### GIVEN RECORDS:

=== Begin Enclosure ===

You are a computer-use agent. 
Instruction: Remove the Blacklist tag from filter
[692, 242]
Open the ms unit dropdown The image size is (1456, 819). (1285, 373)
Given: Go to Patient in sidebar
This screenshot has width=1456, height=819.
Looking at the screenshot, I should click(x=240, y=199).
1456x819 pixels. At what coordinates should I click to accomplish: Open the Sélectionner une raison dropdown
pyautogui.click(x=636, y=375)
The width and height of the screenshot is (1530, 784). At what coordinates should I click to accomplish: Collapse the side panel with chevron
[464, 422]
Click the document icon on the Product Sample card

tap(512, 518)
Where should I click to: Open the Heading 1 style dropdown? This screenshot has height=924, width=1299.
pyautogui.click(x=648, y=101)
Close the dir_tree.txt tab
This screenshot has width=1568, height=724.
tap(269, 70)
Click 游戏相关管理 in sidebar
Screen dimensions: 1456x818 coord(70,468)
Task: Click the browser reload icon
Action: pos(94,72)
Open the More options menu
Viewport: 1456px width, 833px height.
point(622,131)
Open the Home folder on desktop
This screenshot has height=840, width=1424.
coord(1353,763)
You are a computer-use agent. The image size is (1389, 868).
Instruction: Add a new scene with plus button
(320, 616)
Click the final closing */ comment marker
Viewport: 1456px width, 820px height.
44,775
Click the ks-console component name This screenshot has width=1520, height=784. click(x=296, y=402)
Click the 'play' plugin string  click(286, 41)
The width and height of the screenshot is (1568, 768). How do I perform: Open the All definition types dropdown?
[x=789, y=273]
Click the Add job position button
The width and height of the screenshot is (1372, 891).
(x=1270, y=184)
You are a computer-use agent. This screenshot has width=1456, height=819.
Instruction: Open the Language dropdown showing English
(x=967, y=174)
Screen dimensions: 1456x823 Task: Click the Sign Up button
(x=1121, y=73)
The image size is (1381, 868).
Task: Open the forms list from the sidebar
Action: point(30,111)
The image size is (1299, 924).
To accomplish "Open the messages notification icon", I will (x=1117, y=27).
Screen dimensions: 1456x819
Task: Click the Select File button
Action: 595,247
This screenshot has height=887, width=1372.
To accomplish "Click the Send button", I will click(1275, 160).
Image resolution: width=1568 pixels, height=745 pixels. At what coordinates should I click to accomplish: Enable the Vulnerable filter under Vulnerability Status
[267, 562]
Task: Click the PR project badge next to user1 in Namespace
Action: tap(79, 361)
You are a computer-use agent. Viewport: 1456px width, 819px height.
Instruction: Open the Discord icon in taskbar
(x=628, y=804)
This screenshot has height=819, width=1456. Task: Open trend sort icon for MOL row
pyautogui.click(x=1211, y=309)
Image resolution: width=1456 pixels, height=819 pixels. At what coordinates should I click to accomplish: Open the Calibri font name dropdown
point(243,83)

=== End Enclosure ===

### EXERCISE GOAL:
Restate the listing above word for word.

### RESULT:
You are a computer-use agent. 
Instruction: Remove the Blacklist tag from filter
[692, 242]
Open the ms unit dropdown The image size is (1456, 819). (1285, 373)
Given: Go to Patient in sidebar
This screenshot has width=1456, height=819.
Looking at the screenshot, I should click(x=240, y=199).
1456x819 pixels. At what coordinates should I click to accomplish: Open the Sélectionner une raison dropdown
pyautogui.click(x=636, y=375)
The width and height of the screenshot is (1530, 784). At what coordinates should I click to accomplish: Collapse the side panel with chevron
[464, 422]
Click the document icon on the Product Sample card

tap(512, 518)
Where should I click to: Open the Heading 1 style dropdown? This screenshot has height=924, width=1299.
pyautogui.click(x=648, y=101)
Close the dir_tree.txt tab
This screenshot has width=1568, height=724.
tap(269, 70)
Click 游戏相关管理 in sidebar
Screen dimensions: 1456x818 coord(70,468)
Task: Click the browser reload icon
Action: pos(94,72)
Open the More options menu
Viewport: 1456px width, 833px height.
point(622,131)
Open the Home folder on desktop
This screenshot has height=840, width=1424.
coord(1353,763)
You are a computer-use agent. The image size is (1389, 868).
Instruction: Add a new scene with plus button
(320, 616)
Click the final closing */ comment marker
Viewport: 1456px width, 820px height.
44,775
Click the ks-console component name This screenshot has width=1520, height=784. click(x=296, y=402)
Click the 'play' plugin string  click(286, 41)
The width and height of the screenshot is (1568, 768). How do I perform: Open the All definition types dropdown?
[x=789, y=273]
Click the Add job position button
The width and height of the screenshot is (1372, 891).
(x=1270, y=184)
You are a computer-use agent. This screenshot has width=1456, height=819.
Instruction: Open the Language dropdown showing English
(x=967, y=174)
Screen dimensions: 1456x823 Task: Click the Sign Up button
(x=1121, y=73)
The image size is (1381, 868).
Task: Open the forms list from the sidebar
Action: point(30,111)
The image size is (1299, 924).
To accomplish "Open the messages notification icon", I will (x=1117, y=27).
Screen dimensions: 1456x819
Task: Click the Select File button
Action: 595,247
This screenshot has height=887, width=1372.
To accomplish "Click the Send button", I will click(1275, 160).
Image resolution: width=1568 pixels, height=745 pixels. At what coordinates should I click to accomplish: Enable the Vulnerable filter under Vulnerability Status
[267, 562]
Task: Click the PR project badge next to user1 in Namespace
Action: tap(79, 361)
You are a computer-use agent. Viewport: 1456px width, 819px height.
Instruction: Open the Discord icon in taskbar
(x=628, y=804)
This screenshot has height=819, width=1456. Task: Open trend sort icon for MOL row
pyautogui.click(x=1211, y=309)
Image resolution: width=1456 pixels, height=819 pixels. At what coordinates should I click to accomplish: Open the Calibri font name dropdown
point(243,83)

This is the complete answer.